Netapp - what’s that ?

Netapp appliance consists of a filer and disk shelves, the filer does all heavy lifting and manages the virtual machines and the disk shelves well, are disk shelves

If you never seen one before, it’s like any other storage appliances and it looks like this, the green box is the "filer" and the red boxes are the "disk shelf" units.

Quick Netapp filer overview

You will find with many Enterprise products you will always need to manage some form of a cluster for resilience and you would usually have a management address for the file and then individual management addresses for each cluster management processor.

The concept is pretty simple The cluster service provides management of the disks and network cards and then on top of that you have your SVM (Storage virtual machines) Running on those clusters, which are essentially a hypervisor that provide your, in this case SMB shares

Yes, you can also do NFS, iSCSI and directly attached storage, regardless of what protocols you are using stored on the SVM I noticed that the SVM (in this case, both of our SVMs) were off-line, and we need to be careful with the terminology here as there is difference between being off-line and not running.

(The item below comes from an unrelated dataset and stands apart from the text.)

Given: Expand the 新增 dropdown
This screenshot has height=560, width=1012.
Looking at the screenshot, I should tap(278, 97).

Do you have a diagram of the Netapp Storage Controller?

Absolutely, a picture is worth 1000 words as they say, diagram below at the bottom, shows the disks and the aggregates and then the section on the top shows the Storage controller this is where your SVMs run:

In this example, the storage controller was online partially, but the SVM was offline.

How was it determined it was offline?

The offline status was determined by the fact that the SMB port TCP:445 was not operational and you could not ping the SVM address.

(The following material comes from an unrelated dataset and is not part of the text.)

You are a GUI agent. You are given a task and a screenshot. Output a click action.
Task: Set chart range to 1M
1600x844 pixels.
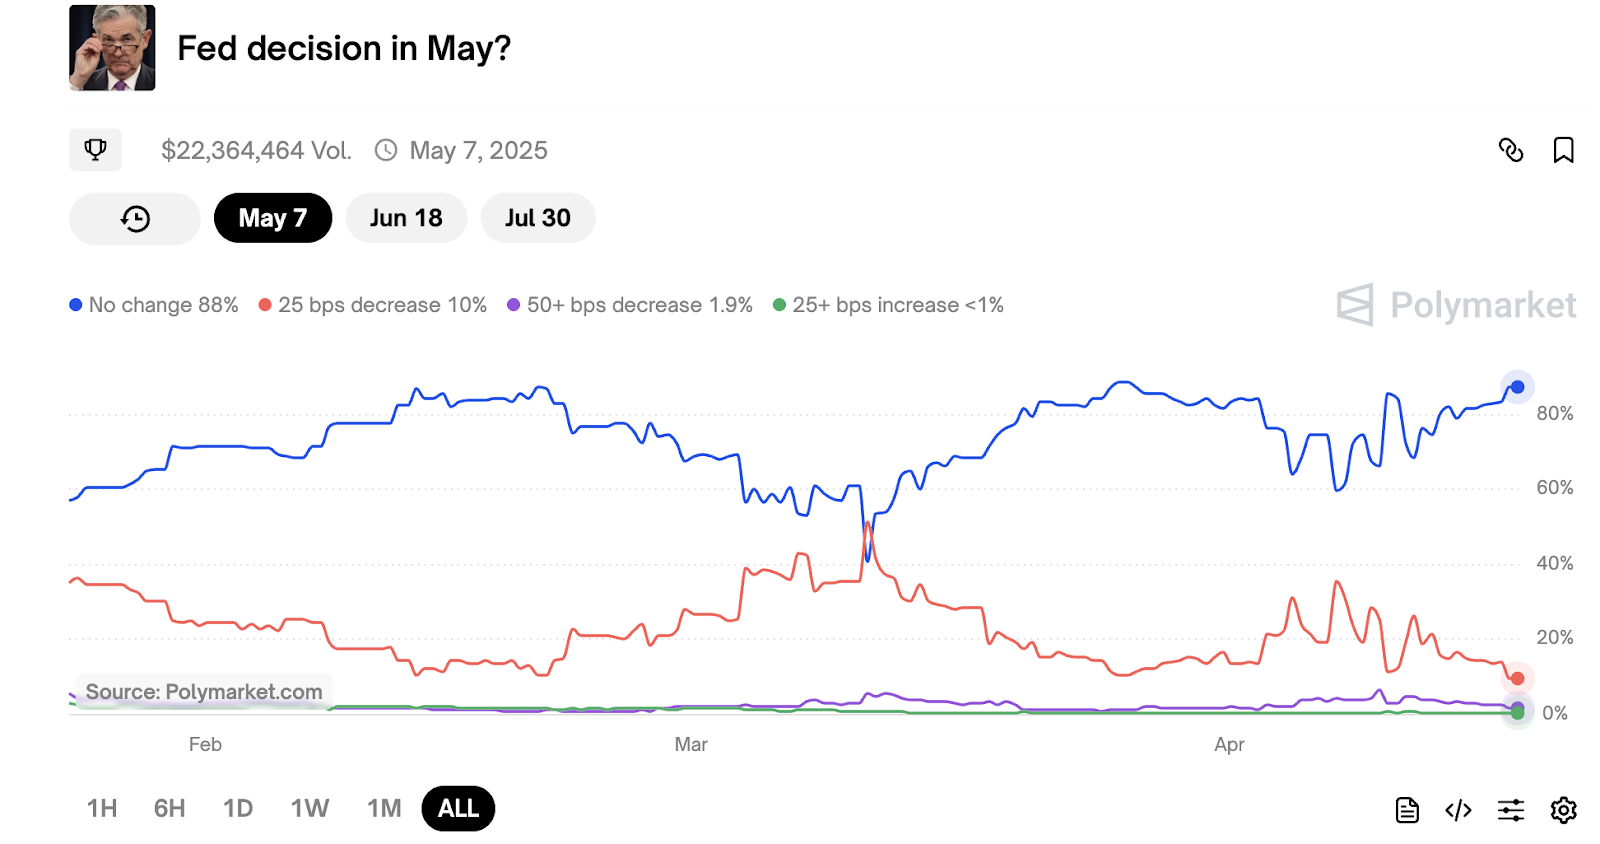pyautogui.click(x=384, y=808)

Logically, I therefore drew the conclusion that the SVM was not running, this conclusion as you will find out later on was incorrect

Connecting to the Cluster Node IP

In order to look at the problem you have cluster management interface which is not required here, and you then have a Cluster Node IP which is the management for that "controller" of the cluster, this is what we want to look at for more information.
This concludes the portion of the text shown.